Benoît Lizen est un personnage pour le moins atypique dans le paysage musical liégeois étiqueté Honest House. Agé de 30 ans et détenteur d'un diplôme de biologie, le Wallon a grandi à l’écoute des ‘folkeux’ américains plutôt que des groupes indie-rock.
C'est à l'âge de 13 ans qu'il se découvre une passion pour la musique acoustique en manipulant la six cordes. Difficile de savoir si à l'époque le Liégeois avait déjà un tempérament rêveur mais c'est en tout cas ce que l'on ressent aujourd’hui quand on écoute ce superbe premier album.
En plus d’être un rêveur, Benoît Lizen possède une âme poétique. À l'image d'un Sigur Ros, il privilégie les sons pour véhiculer des émotions plutôt que des mots sensés. Afin d'y parvenir, il a inventé une langue dont la lexique tient sur une feuille A4: le Galionka.
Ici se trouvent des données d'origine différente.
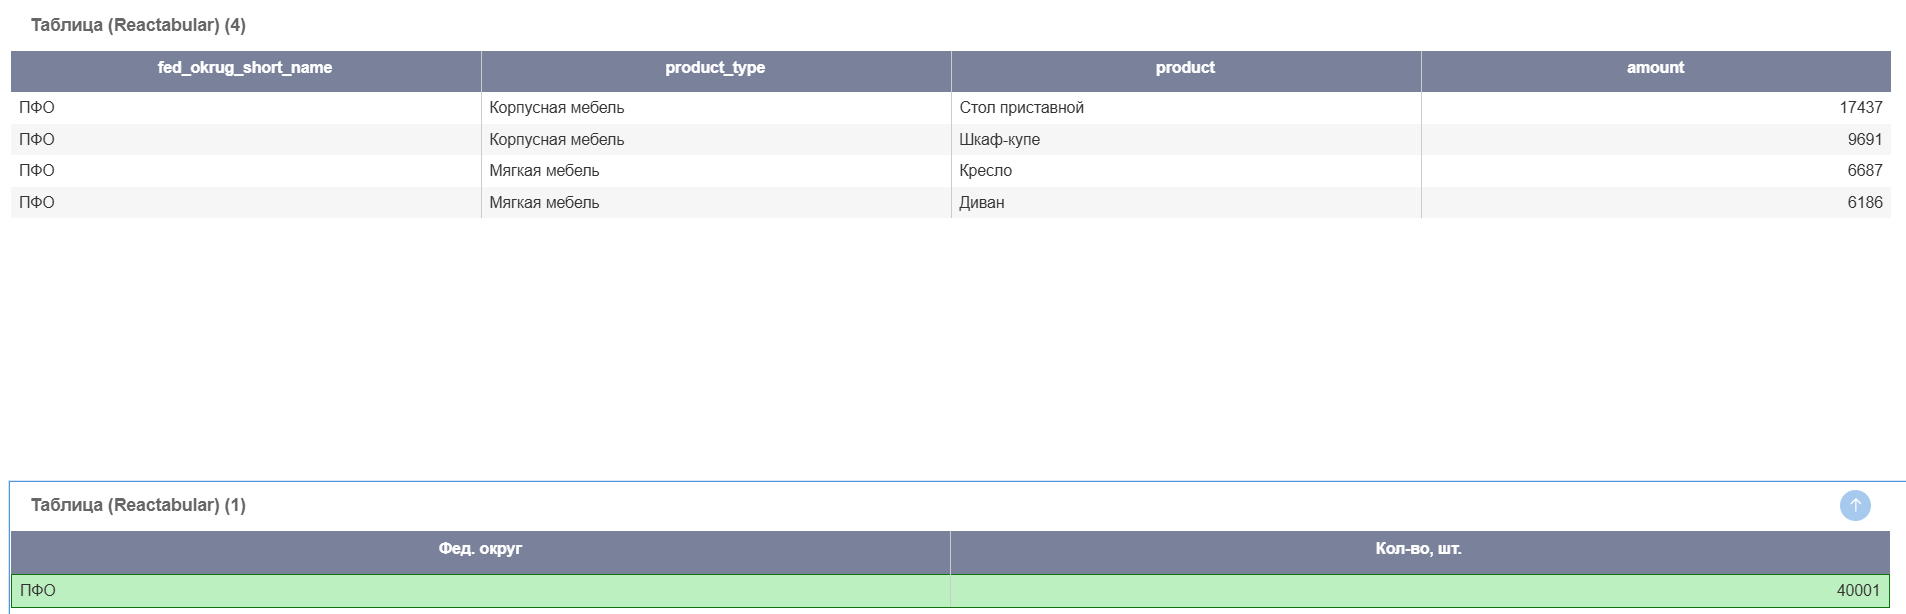Click the amount value 6687
The width and height of the screenshot is (1906, 614).
pyautogui.click(x=1864, y=171)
Son premier opus mêle folk, blues et country. On pense notamment à un Devendra Banhart au sommet de son art. Particulièrement minimaliste, la musique du Wallon parvient à nous émouvoir grâce à une voix sensible gorgée d'émotions. Il s’accompagne à la guitare acoustique, mais aussi parfois d’un banjo ou d'une lap steel. Circonstanciellement, il est soutenu par des choeurs d’enfants.
Les mélodies baignent tantôt dans la mélancolie, tantôt dans une certaine forme de quiétude. Mais plus que tout, elles vous flanquent des frissons. Rarement, un songwriter belge aura été aussi convaincant. A croire que la vallée de la Meuse (ou les Ardennes, en tant que bon biologiste) inspire le Belge.
Quoi qu'il en soit, Benoît Lizen livre l'un des meilleurs album de folk ‘made in Belgium’ de ces 10 dernières années.